Joseph Torres on Media & Tulsa Massacre

 

Photograph of 1921 Tulsa Massacre

June 1, 2021, Tulsa, Oklahoma.

This week on CounterSpin: The word is a number of proposed documentaries about the 1921 murderous assault on Tulsa, Oklahoma’s, prosperous Black community, and how the story was not just little-known but actively erased, were meeting general disinterest. Then the TV show Watchmen, adapted from Alan Moore’s graphic novel, proved that—not to put too fine a point on it—white people could handle hearing the history. A false accusation against a young Black man led to a lynch mob and the descent of hundreds of “deputized” white people on the part of town known as Black Wall Street. The assault left this area, which represented the success and the hopes of Tulsa’s Black community, a blasted ruin, with hundreds dead and hundreds more wounded and scattered.

It’s no criticism of the show, generally credited with handling the harrowing events respectfully, to acknowledge that “what white people are comfortable with” can’t be the criterion for what history is allowed to enter public discourse and to shape it.
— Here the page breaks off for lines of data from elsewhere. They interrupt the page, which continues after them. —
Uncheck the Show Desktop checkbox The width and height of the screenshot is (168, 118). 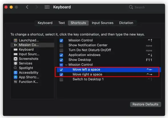coord(61,60)
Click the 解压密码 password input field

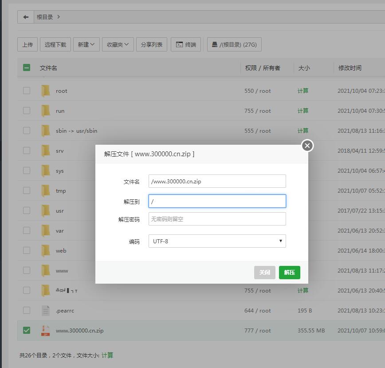click(x=217, y=219)
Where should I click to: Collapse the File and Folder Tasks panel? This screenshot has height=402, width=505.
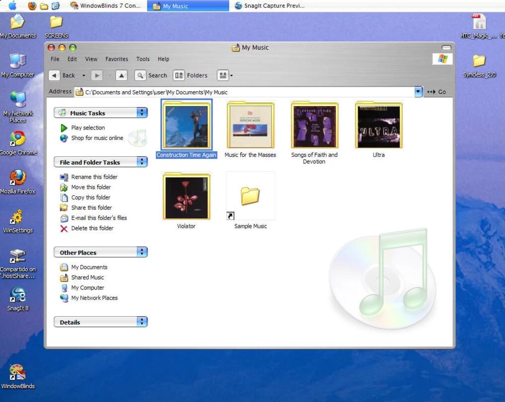142,162
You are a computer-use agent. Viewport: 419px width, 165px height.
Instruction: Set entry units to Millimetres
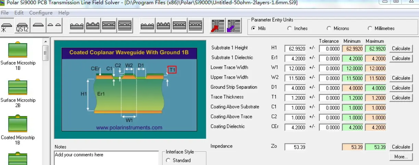coord(370,28)
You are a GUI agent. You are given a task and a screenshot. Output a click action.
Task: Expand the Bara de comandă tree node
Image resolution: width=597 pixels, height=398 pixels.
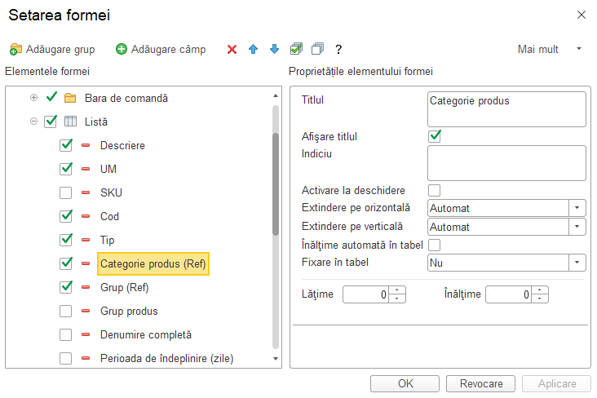click(34, 98)
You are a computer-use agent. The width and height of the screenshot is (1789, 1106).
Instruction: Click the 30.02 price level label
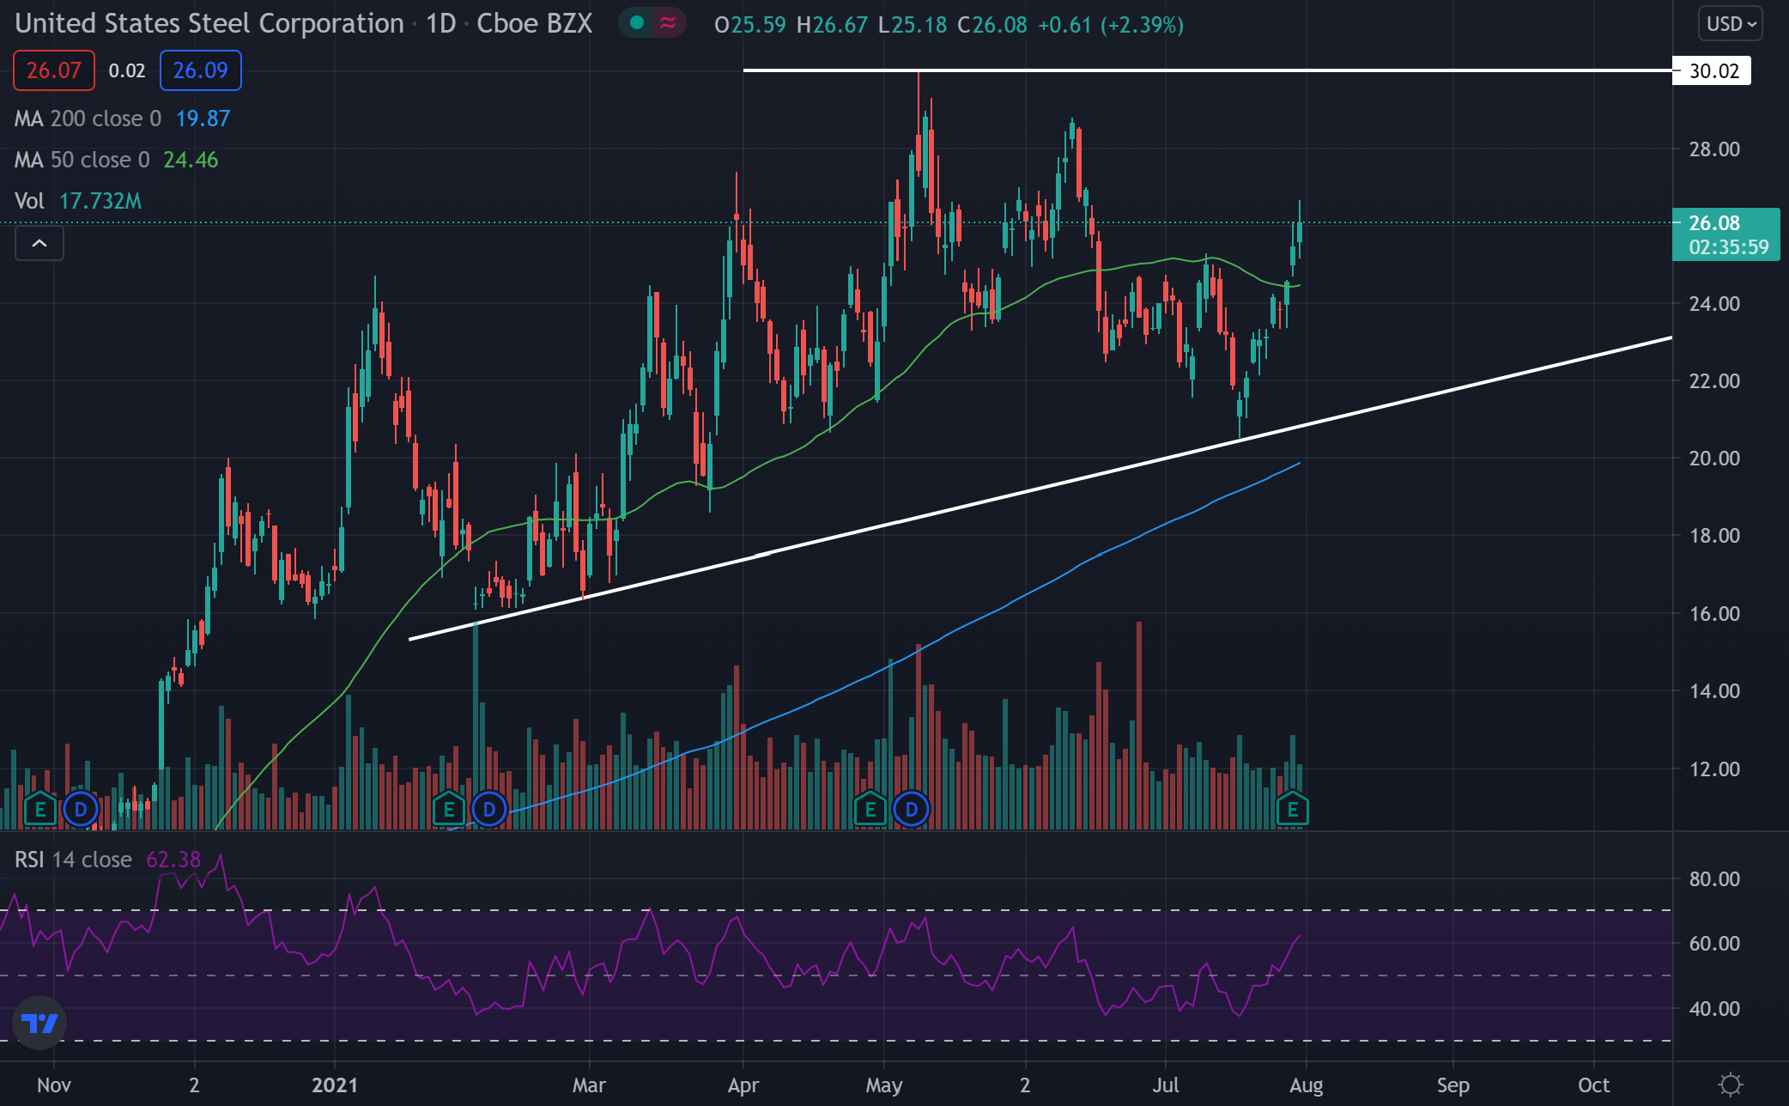click(x=1711, y=71)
So while the present reflection on the Tulsa nightmare is welcome and overdue, we might still think about who decides what lessons we take away, given that journalism has been central to public reckoning with Tulsa ever since that late May night 100 years ago.

We’ll talk about journalism and the Tulsa massacre with Joseph Torres, co-author of News for All the People: The Epic Story of Race and the American Media, and senior director of strategy and engagement at the group Free Press.

      CounterSpin210604Torres.mp3

 

Plus Janine Jackson takes a quick look at Amazon‘s “native” advertising and the US’s non-support for public media.